Can anyone help me explain why using a spot rate give a no-arbitrage price of the bond? Having an example will be much appreciated! Thanks.
You can think of a coupon paying bond as a bunch of smaller zero coupon bonds.
Example: A 3 year, 5% coupon bond could be four different bonds (stripping the coupons and selling them). Call this Bond XYZ
Bond 1: 1 year, $5 face value
Bond 2: 2 year, $5 face value
Bond 3: 3 year, $5 face value
Bond 4: 3 year, $100 face value
If you had the following yearly spot rates: 2%, 3%, 4% then which do you discount them by?

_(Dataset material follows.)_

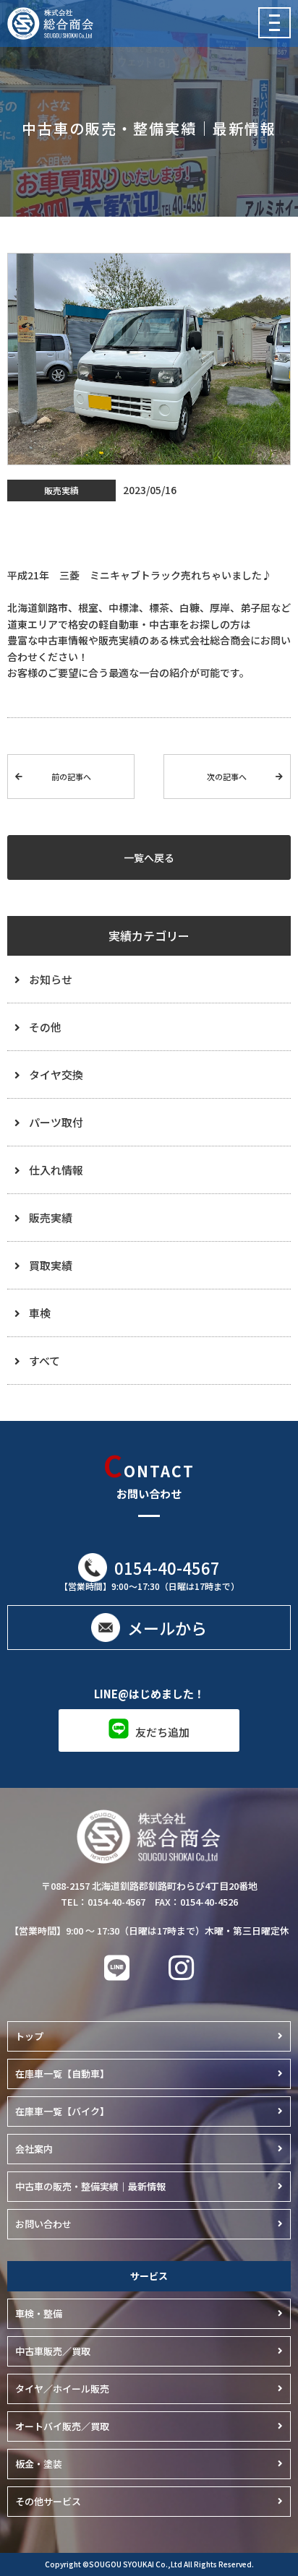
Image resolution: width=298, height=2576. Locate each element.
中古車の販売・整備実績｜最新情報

If you discount them all by 4% then an investor could buy Bond XYZ at $102.78
If you use the spot rates the price is $105.76
An investor could make risk free profits by buying the $102.78 bonds, selling the $105.76. They keep the $2.98
I see. Thank you
I am struggling to calculate the no arbitrage price of the bond at $105.76 using those spot rates. Maybe I am looking at your example wrong but I am reading it as the 1 Year spot rate= 2%, 2 year= 3%, and 3 year=4%.
Using those spot rates to find the non arbitrage price of a bond, wouldn’t you use the formula:
5/(1.02) + 5/(1.03)^2 + 105/(1.04)^3 = $102.96
What formulas are you using to find $105.76?
Thanks for the help
Oh no. You’re right! I was treating the 3% and 4% as forward rates. Ex. f(1,1) and f(2,1). That’s my fault.
Zroubal, you’re right. The cash flows are
5/(1.02) + 5/1.03^2 + 105/1.04^3
For PV of 102.96.
The YTM equivalent to the 2/3/4 spot rates is 3.935%.
At any other YTM underlying the bond such as the 4% of MGreg99 there is a mispricing as the spot rates per nganh96 are indeed the no-arb rates.